Tanapa now to monitor jumbos through satellite (Tanzania)


IPP Media (Guardian)

Date Published

The Tanzania National Parks has launched a special programme to tag 30 elephants in the Ruaha National Park and Rungwa Game Reserve commonly known as the Great Ruaha landscape to be monitored through the use of satellite system.

This is part of the Tanapa’s initiatives to obtain information on the seasonal movements of elephants within the Greater Ruaha landscape.
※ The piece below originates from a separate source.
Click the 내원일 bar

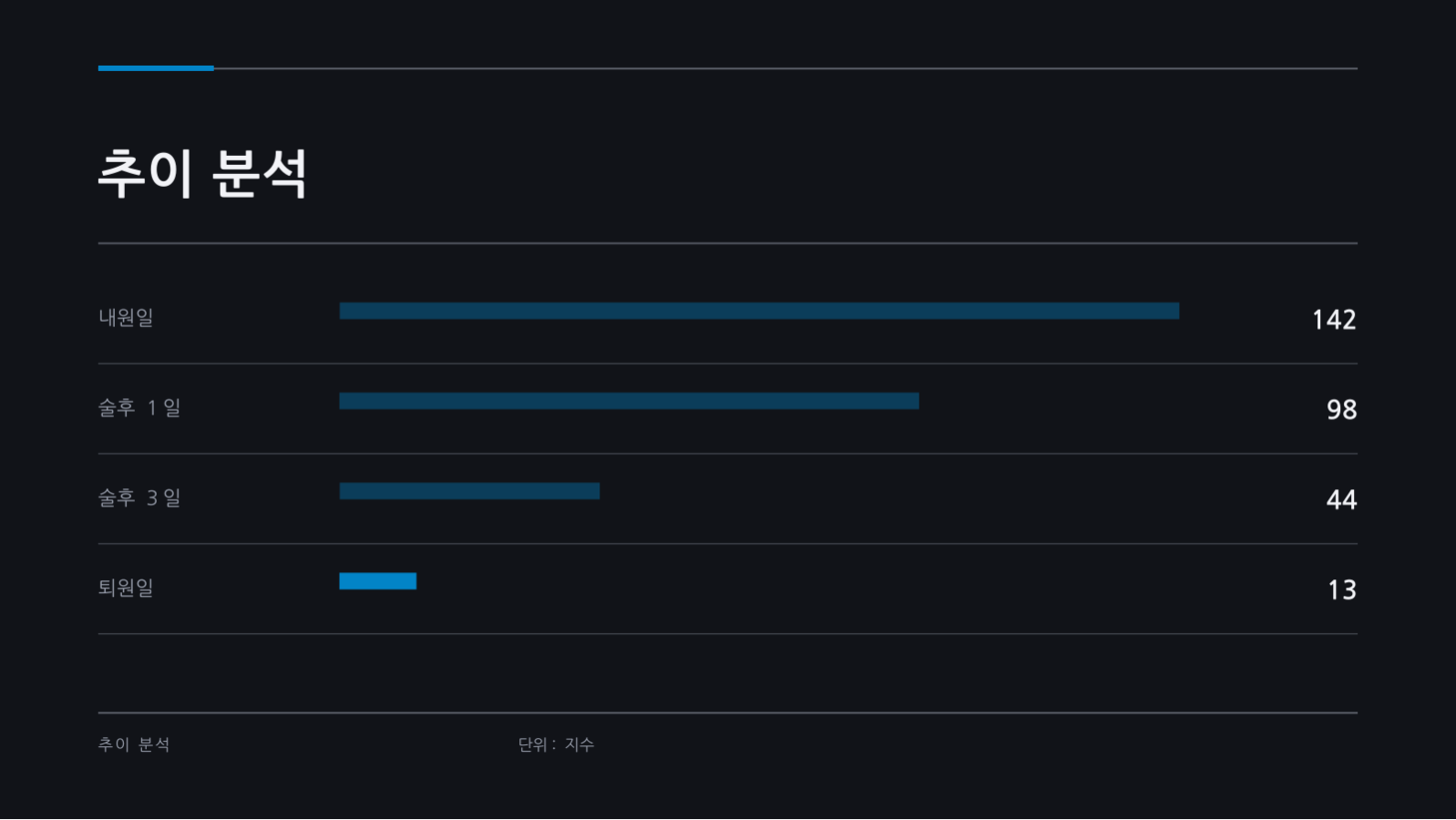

A survey carried out in the Ruaha-Rungwa ecosystem between April and December, last year showed that more than 10,000 jumbos disappeared in the ecosystem, while in the 2013 census there were more than 20,000 elephants in the area.
In 2013 census there were around 20,000 jumbos in the area, but after the latest exercise (April and December) last year only slightly over 8,000 elephants were recorded.
The Global Environment Facility in collaboration with the United Nations Development Programme has committed funds to support the programme.
The team of conservation experts led by Dr  Alfred Kikoti placed collars on elephants.
The Director General of Tanzania National Parks Allan Kijazi said the elephant monitoring exercise through satellite in Great Ruaha landscape was meant to obtain information on the seasonal movements of elephants within Greater Ruaha landscape.
“This will also contribute to the establishment of landscape conservation corridors and dispersal areas for better elephant protection,” he said.
The United Nations Development Programme (UNDP) through TANAPA/ Strengthening the Protected Area Network of Southern Tanzania (SPANEST) Project has contracted World Elephant Centre to tag 30 elephants with satellite GPS collar units to monitor activity patterns, local and regional movements.
All units will have an inbuilt mortality sensor, in case a fitted elephant is killed a researcher will be informed.
The 30 Satellite GPS units will be distributed among core areas, Wildlife Management Areas and Game Reserves in the landscape. “These units will provide information on the extent and distribution of elephant movements in the landscape,” Kijazi said.
“Similarly, information on the seasonal movement patterns of elephants will provide information on the role of dispersal in maintaining Greater Ruaha elephant populations which will help rangers to plan more informed patrols outside the core protected area.”
Other stakeholders participating in the collaring programme include Wildlife Division, Tanzania Wildlife Research Institute, Conservation NGOs and local communities.
The move came at the time when the number of elephants in the country kept on plummeting due to poaching.
The latest Census revealed that there are 43,521 elephants in the entire country with Tanzania reported to have lost nearly 70,000 jumbos in the last five years.
The estimates for 2009 documented that Tanzania had around 110,000 jumbos, placing the country in the second position after Botswana, which by then had close to 150,000 elephants.
However, the number of elephants in Tanzania, according to the latest census report, has drastically dropped from over 100,000 estimated five years ago, down to the current 45,000 average, indicating a loss of more than 60 percent in the country’s elephant population.
Costing US$ 900,000 to undertake, the ‘Great Elephant Census’ covered all of Tanzania’s key elephant eco-systems as part of the initiative funded by Paul G. Allen to assess the current state of elephant populations across the African continent.
The Tanzania Wildlife Research Institute (TAWIRI) conducted the exercise in conjunction with the Frankfurt Zoological Society (FZS).